--- start ---

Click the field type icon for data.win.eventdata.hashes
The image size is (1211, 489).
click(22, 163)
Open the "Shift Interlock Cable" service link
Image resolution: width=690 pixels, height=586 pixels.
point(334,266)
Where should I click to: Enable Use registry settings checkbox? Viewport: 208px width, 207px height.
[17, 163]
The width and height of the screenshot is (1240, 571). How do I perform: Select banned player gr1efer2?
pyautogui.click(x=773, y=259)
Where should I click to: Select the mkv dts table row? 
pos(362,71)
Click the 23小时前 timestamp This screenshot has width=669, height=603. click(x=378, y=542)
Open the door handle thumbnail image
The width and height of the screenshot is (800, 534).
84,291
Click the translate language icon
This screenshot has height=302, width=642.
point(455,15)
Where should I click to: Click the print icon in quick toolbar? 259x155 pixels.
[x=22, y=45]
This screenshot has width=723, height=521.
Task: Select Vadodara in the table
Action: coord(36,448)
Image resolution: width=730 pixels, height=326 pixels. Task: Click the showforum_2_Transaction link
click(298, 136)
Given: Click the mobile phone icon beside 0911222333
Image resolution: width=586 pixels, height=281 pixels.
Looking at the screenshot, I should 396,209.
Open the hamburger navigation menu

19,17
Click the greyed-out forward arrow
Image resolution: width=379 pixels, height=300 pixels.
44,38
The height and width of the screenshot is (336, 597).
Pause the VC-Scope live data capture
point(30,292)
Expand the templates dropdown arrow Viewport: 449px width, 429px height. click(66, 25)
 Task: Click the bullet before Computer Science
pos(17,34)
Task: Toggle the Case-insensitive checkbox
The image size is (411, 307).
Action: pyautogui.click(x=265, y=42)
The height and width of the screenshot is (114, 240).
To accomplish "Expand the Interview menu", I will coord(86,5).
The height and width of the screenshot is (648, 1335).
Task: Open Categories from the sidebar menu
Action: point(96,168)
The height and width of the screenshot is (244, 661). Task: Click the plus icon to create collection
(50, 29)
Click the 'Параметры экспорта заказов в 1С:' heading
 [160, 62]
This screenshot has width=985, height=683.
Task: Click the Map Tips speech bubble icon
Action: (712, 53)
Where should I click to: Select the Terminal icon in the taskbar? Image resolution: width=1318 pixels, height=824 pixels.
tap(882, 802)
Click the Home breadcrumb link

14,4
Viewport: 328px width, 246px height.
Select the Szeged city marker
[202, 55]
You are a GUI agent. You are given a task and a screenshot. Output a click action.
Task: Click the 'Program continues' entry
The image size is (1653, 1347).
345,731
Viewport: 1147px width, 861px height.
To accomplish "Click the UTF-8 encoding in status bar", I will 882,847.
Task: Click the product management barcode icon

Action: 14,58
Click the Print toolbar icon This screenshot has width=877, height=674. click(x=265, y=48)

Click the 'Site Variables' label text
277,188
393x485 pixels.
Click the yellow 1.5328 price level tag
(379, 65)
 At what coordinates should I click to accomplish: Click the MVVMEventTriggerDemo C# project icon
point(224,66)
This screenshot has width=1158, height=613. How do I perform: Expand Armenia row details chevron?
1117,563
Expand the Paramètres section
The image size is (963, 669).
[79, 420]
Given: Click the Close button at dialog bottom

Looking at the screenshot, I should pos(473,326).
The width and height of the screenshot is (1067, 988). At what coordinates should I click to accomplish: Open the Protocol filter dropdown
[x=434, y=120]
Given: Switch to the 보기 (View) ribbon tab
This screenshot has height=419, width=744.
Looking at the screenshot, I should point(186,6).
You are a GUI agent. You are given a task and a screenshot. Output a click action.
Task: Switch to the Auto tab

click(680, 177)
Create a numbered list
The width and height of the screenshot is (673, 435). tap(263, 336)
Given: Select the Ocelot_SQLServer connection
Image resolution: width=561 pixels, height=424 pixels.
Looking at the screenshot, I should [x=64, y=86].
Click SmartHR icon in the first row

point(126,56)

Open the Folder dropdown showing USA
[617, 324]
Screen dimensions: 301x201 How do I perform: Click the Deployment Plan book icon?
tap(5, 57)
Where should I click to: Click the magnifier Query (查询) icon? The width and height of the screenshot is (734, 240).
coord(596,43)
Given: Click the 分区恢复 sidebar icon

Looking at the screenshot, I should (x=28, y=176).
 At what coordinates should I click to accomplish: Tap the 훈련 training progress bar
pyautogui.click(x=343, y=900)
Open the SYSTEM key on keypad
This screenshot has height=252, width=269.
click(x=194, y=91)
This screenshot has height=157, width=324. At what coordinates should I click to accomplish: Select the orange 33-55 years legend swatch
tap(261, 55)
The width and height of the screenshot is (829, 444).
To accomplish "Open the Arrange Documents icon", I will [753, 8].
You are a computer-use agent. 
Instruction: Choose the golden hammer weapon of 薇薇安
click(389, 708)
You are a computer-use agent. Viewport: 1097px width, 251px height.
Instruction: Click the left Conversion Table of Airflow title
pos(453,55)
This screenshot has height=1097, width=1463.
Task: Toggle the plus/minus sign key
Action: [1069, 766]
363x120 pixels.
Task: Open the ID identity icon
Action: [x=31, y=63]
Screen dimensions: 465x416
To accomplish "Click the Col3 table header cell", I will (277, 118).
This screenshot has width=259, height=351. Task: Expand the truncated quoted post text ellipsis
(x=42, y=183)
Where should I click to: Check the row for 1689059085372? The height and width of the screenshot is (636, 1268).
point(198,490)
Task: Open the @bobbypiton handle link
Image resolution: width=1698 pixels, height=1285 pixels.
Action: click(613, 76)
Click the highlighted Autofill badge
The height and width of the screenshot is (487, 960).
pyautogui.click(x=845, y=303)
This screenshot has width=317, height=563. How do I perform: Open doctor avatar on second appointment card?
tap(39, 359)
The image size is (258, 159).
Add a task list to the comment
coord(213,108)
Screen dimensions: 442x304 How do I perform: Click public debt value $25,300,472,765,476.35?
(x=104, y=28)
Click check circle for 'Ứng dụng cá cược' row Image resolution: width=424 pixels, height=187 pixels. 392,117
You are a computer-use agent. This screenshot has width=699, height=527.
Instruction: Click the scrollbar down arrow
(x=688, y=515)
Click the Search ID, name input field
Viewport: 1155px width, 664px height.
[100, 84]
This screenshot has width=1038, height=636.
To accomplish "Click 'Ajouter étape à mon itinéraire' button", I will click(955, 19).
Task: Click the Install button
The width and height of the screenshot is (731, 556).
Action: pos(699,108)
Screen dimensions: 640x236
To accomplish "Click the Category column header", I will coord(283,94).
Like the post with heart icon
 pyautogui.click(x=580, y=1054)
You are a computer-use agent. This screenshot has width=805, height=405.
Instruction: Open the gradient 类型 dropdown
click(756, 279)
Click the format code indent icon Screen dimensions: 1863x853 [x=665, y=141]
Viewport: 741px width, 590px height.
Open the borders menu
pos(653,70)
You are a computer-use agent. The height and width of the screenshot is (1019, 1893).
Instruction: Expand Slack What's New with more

--- end ---

Task:
Copy out the material from the line containing "Given: Click the Close" through the line containing "click(389, 708)", keeping every line between them and both end lines unchanged.

Completed task:
Given: Click the Close button at dialog bottom

Looking at the screenshot, I should pos(473,326).
The width and height of the screenshot is (1067, 988). At what coordinates should I click to accomplish: Open the Protocol filter dropdown
[x=434, y=120]
Given: Switch to the 보기 (View) ribbon tab
This screenshot has height=419, width=744.
Looking at the screenshot, I should point(186,6).
You are a GUI agent. You are given a task and a screenshot. Output a click action.
Task: Switch to the Auto tab

click(680, 177)
Create a numbered list
The width and height of the screenshot is (673, 435). tap(263, 336)
Given: Select the Ocelot_SQLServer connection
Image resolution: width=561 pixels, height=424 pixels.
Looking at the screenshot, I should [x=64, y=86].
Click SmartHR icon in the first row

point(126,56)

Open the Folder dropdown showing USA
[617, 324]
Screen dimensions: 301x201 How do I perform: Click the Deployment Plan book icon?
tap(5, 57)
Where should I click to: Click the magnifier Query (查询) icon? The width and height of the screenshot is (734, 240).
coord(596,43)
Given: Click the 分区恢复 sidebar icon

Looking at the screenshot, I should (x=28, y=176).
 At what coordinates should I click to accomplish: Tap the 훈련 training progress bar
pyautogui.click(x=343, y=900)
Open the SYSTEM key on keypad
This screenshot has height=252, width=269.
click(x=194, y=91)
This screenshot has height=157, width=324. At what coordinates should I click to accomplish: Select the orange 33-55 years legend swatch
tap(261, 55)
The width and height of the screenshot is (829, 444).
To accomplish "Open the Arrange Documents icon", I will [753, 8].
You are a computer-use agent. 
Instruction: Choose the golden hammer weapon of 薇薇安
click(389, 708)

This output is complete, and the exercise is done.